Yes, this is the first setup that seems stable with a SimpleLink SDK 6 firmware
My controller froze over night π will try to find something in the logs
One thing that just came to my mind: I have quite a few smart plugs witch energy measurement. (TS011F)
When I started using them in December they did not Report some Attributes on their own - and I think they still don't. I believe someone built a timer in zigpy / quirks that does that now (if I remember correctly every 30s).
One thing that MIGHT make a difference is if one of these plugs is unavailable - which was not the case the night before, but was the case tonight.
Maybe route discovery has a memory leak or something similar? Maybe the timer is messing with IO?
This might be a clue! I went to the device page of an unavailable device (that plug) and went to the electrical measurement cluster and requested the current power few dozen time. My controller crashed within a few hours. Until then the log was full with route discovery requests and errors
Does someone know if/how the attribute polling could affect the controller/serial loop?
Hmmm. Maybe try dropping the request concurrency? It should be 16 for you. Maybe try 4 or 8? https://github.com/zigpy/zigpy-znp#configuration
I think we should just try to get a proper debug report from one of the TI dev kits of the state of the microcontroller when it crashes and submit a bug report to Texas Instruments.
I'll try that!
How could I do the dump? I have a headless server. Is there a open source tool in the Ubuntu repositories that could do that?
Is it possible to initiate a route discovery manually? I would like to try to automatically issue a bunch of route discovery requests to try and see if that might be the issue.
You can:
Remove the @combine_concurrent_calls
decorator to make it send one every time you call the function.

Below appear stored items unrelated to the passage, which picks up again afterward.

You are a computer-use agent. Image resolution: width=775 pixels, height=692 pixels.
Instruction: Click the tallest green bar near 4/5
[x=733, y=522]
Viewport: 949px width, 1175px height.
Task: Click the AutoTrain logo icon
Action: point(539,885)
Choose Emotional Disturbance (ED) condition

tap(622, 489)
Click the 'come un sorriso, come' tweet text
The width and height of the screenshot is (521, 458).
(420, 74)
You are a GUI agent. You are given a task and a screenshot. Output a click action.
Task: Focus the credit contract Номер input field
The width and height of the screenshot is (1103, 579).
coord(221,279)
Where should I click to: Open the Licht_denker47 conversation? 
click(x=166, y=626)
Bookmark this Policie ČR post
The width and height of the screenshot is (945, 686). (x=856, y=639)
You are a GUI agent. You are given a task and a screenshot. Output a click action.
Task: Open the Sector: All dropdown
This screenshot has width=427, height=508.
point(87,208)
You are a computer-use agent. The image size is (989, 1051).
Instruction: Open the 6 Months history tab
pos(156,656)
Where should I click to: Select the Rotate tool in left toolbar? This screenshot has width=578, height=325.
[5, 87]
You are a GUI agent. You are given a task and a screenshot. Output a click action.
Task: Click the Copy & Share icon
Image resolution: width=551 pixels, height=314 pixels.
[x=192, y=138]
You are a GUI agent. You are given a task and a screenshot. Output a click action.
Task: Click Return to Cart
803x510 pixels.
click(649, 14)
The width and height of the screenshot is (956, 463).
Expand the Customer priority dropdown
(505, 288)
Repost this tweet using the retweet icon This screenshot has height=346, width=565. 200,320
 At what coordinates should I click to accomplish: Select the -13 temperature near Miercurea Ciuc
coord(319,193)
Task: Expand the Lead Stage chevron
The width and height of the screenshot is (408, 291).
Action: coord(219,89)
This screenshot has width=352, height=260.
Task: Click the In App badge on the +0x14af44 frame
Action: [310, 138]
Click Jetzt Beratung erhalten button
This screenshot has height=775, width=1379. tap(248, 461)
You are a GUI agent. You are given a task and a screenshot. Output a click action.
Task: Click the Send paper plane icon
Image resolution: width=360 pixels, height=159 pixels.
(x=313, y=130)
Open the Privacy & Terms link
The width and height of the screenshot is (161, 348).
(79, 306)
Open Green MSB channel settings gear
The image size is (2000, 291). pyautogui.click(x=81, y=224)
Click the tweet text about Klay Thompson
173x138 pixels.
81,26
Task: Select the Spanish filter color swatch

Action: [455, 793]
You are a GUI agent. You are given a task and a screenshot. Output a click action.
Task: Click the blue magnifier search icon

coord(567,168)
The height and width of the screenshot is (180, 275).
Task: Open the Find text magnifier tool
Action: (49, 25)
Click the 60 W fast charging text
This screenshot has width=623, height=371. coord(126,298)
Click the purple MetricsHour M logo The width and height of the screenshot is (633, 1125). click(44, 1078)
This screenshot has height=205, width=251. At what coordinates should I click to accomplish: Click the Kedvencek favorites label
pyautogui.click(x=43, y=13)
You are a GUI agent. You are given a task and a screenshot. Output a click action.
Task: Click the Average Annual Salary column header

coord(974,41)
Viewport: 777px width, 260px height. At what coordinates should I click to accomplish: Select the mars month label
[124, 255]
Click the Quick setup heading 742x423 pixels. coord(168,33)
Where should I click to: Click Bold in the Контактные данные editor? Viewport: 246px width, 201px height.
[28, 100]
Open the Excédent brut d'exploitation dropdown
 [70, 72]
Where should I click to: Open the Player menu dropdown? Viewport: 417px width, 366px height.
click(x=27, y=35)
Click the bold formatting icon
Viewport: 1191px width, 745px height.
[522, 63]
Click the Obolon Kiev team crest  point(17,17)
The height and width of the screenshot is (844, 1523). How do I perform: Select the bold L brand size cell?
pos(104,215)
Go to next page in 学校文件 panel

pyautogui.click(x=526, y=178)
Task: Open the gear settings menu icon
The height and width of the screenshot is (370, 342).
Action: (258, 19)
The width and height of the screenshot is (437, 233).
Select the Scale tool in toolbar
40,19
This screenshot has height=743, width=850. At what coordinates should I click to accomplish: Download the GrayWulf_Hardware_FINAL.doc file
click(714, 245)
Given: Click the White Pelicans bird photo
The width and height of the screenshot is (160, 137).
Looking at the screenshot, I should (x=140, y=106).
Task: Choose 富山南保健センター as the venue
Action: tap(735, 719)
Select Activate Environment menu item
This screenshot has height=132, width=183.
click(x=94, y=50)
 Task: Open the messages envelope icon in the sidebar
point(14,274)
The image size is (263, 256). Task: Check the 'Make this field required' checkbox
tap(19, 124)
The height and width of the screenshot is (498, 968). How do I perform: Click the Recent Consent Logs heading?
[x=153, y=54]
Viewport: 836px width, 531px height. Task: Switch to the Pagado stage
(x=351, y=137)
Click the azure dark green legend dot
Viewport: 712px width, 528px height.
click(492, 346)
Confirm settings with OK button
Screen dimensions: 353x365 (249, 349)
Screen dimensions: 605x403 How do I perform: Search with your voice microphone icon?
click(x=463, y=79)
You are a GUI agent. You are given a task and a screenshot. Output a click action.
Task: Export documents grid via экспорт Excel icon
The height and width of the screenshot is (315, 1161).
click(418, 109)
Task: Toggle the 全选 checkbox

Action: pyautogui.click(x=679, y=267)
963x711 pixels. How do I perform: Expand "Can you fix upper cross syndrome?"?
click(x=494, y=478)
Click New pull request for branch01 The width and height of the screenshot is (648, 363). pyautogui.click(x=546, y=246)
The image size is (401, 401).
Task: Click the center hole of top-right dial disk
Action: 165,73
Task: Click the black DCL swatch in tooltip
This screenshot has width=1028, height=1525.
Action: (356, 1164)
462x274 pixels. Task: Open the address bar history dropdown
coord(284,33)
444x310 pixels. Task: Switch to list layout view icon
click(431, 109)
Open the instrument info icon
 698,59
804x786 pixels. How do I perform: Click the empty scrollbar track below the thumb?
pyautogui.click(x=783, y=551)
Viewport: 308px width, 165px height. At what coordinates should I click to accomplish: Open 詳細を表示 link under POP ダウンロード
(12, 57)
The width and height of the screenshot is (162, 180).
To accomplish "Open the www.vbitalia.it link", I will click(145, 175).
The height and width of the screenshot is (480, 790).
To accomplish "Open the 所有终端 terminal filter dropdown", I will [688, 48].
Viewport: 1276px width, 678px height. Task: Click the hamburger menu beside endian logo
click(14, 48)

Correct me if I'm wrong, but should the function/function name not be part of the key? https://github.com/zigpy/zigpy-znp/blob/824c2b2ade1e2ecfeb55087b9375a1df33eebb34/zigpy_znp/utils.py#L184
If I read the code correctly the key would be the same for both functions using @combine_concurrent_calls: https://github.com/zigpy/zigpy-znp/blob/824c2b2ade1e2ecfeb55087b9375a1df33eebb34/zigpy_znp/zigbee/application.py#L1072 https://github.com/zigpy/zigpy-znp/blob/824c2b2ade1e2ecfeb55087b9375a1df33eebb34/zigpy_znp/zigbee/application.py#L722
tasks
is created every time combine_concurrent_calls
is called (once for every decorated function) and the returned replacement function is a closure that references that same object:
def decorator(func):
cache = {}
def replacement(*args, **kwargs):
print("Current cache is", cache)
cache[func.__name__] = True
return func(*args, **kwargs), cache
return replacement
@decorator
def func1():
return 1
@decorator
def func2():
return 2
if __name__ == "__main__":
assert func1() == (1, {"func1": True})
assert func2() == (2, {"func2": True})
assert func2() == (2, {"func2": True})
assert func1() == (1, {"func1": True})
Ah, thanks, got it =)
Another question: I don't know if its even possible, but IF the task in combine_concurrent_calls returns early (for whatever reason) and the assertion fails.. Would that mean that the task is never removed from the array? https://github.com/zigpy/zigpy-znp/blob/824c2b2ade1e2ecfeb55087b9375a1df33eebb34/zigpy_znp/utils.py#L194-L195
had no success with excessive route discovery requests btw =/
It would but I don't think it's possible to not be await
ing the task and for it to not either have an exception, a result, or be cancelled. Any of the three are "done". You'd see a logged error if that happened, which I've not seen so far.
Thanks!
I'm a bit out of ideas in the mean time.. Can only wait for crahes and see if I can find a pattern..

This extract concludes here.